Transcribe exactly, leaving out pictures, the lines from the one that holds "The height and" through the end of the data below, including both end lines and no others.

*** THE INPUT Section Begins ***

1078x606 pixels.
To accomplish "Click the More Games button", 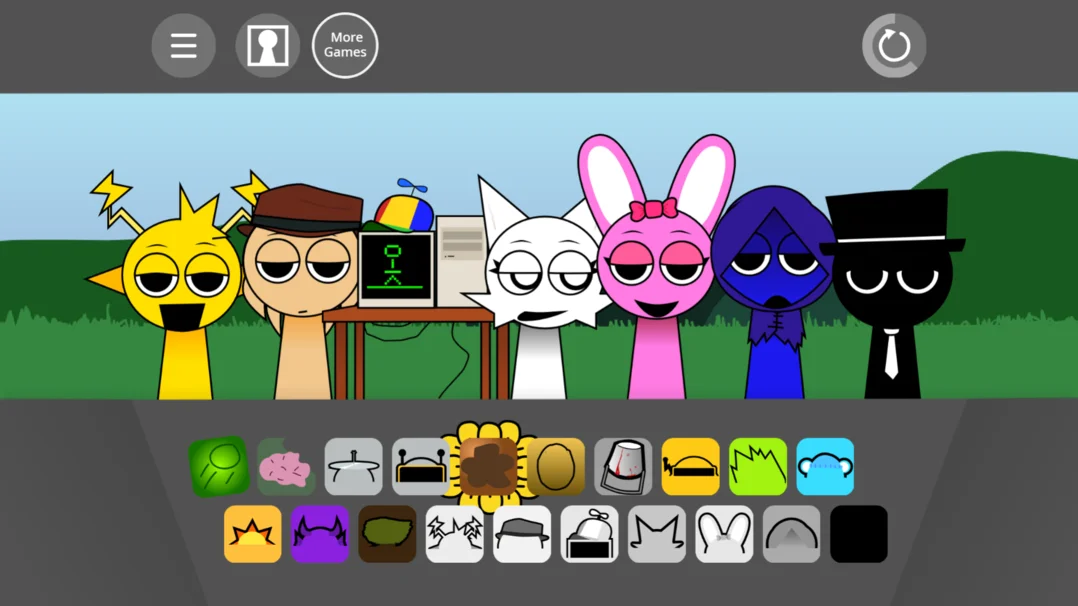I will click(345, 45).
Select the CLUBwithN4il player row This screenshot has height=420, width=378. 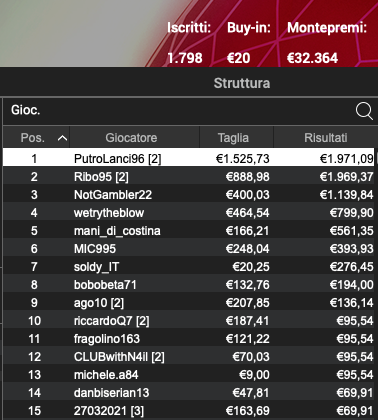188,356
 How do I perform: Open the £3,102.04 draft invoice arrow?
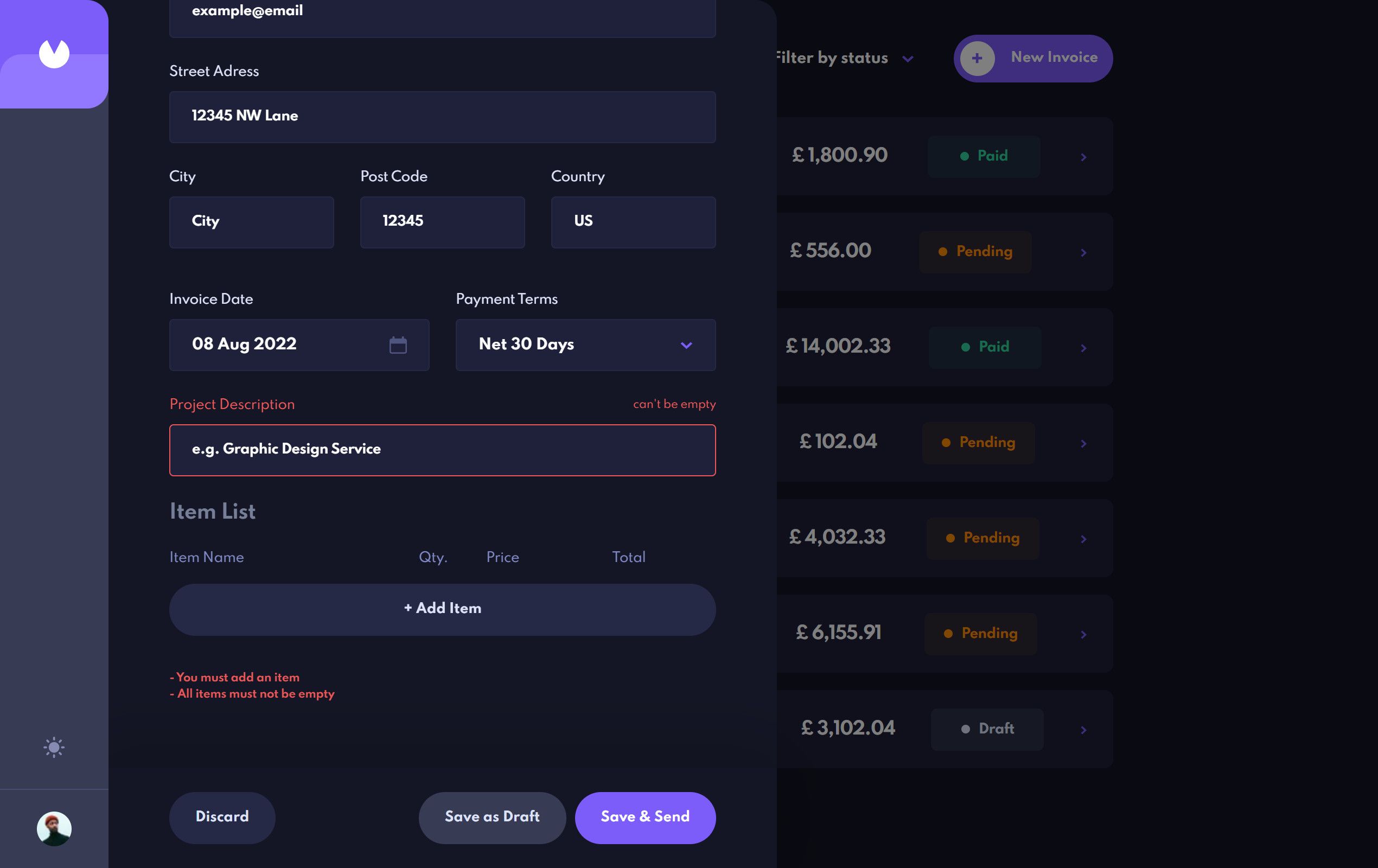click(1083, 730)
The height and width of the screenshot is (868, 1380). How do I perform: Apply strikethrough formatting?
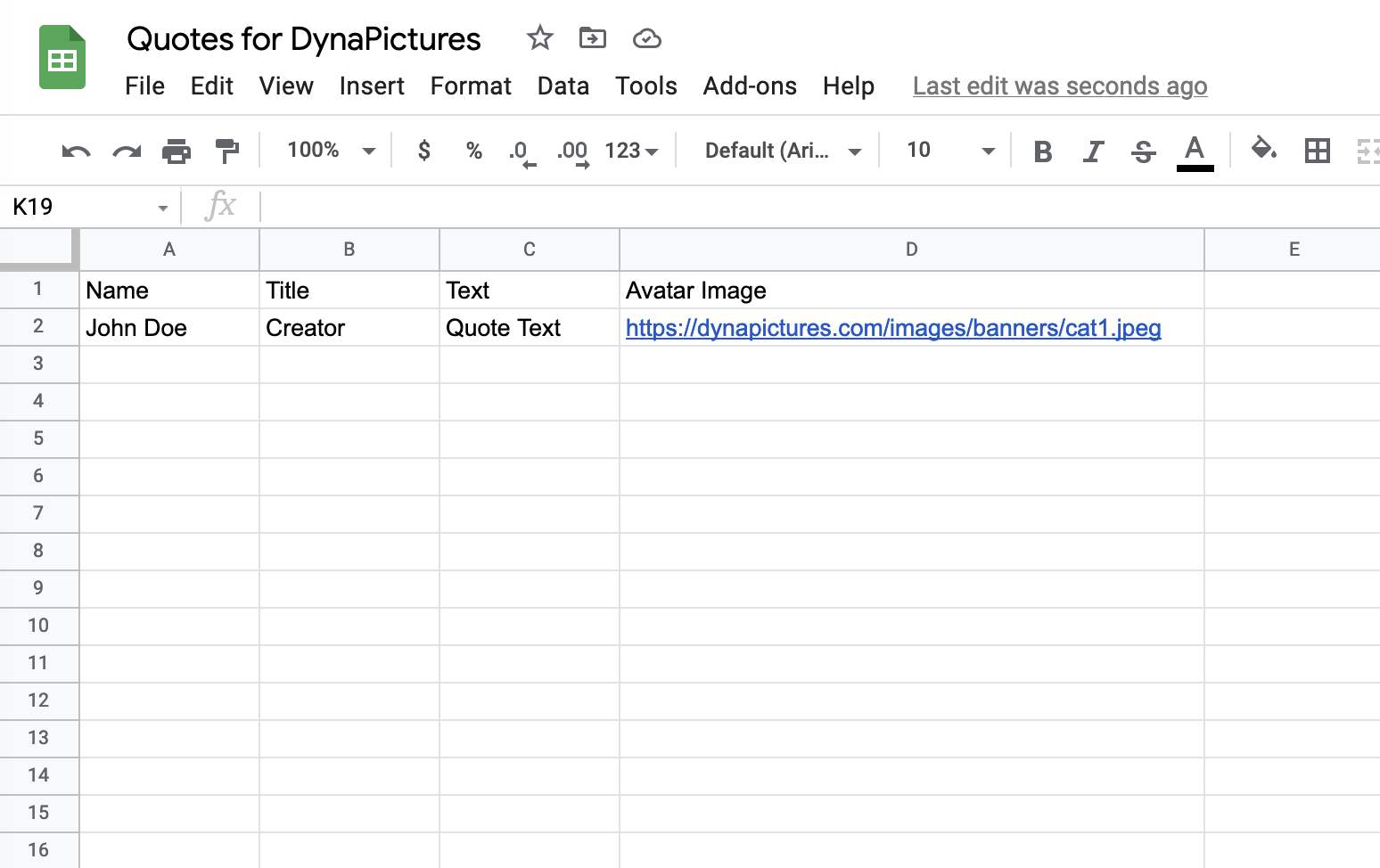(1144, 151)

*** THE INPUT Section Ends ***

- **OUTPUT OF THE EXERCISE**:
The height and width of the screenshot is (868, 1380). How do I perform: Apply strikethrough formatting?
(1144, 151)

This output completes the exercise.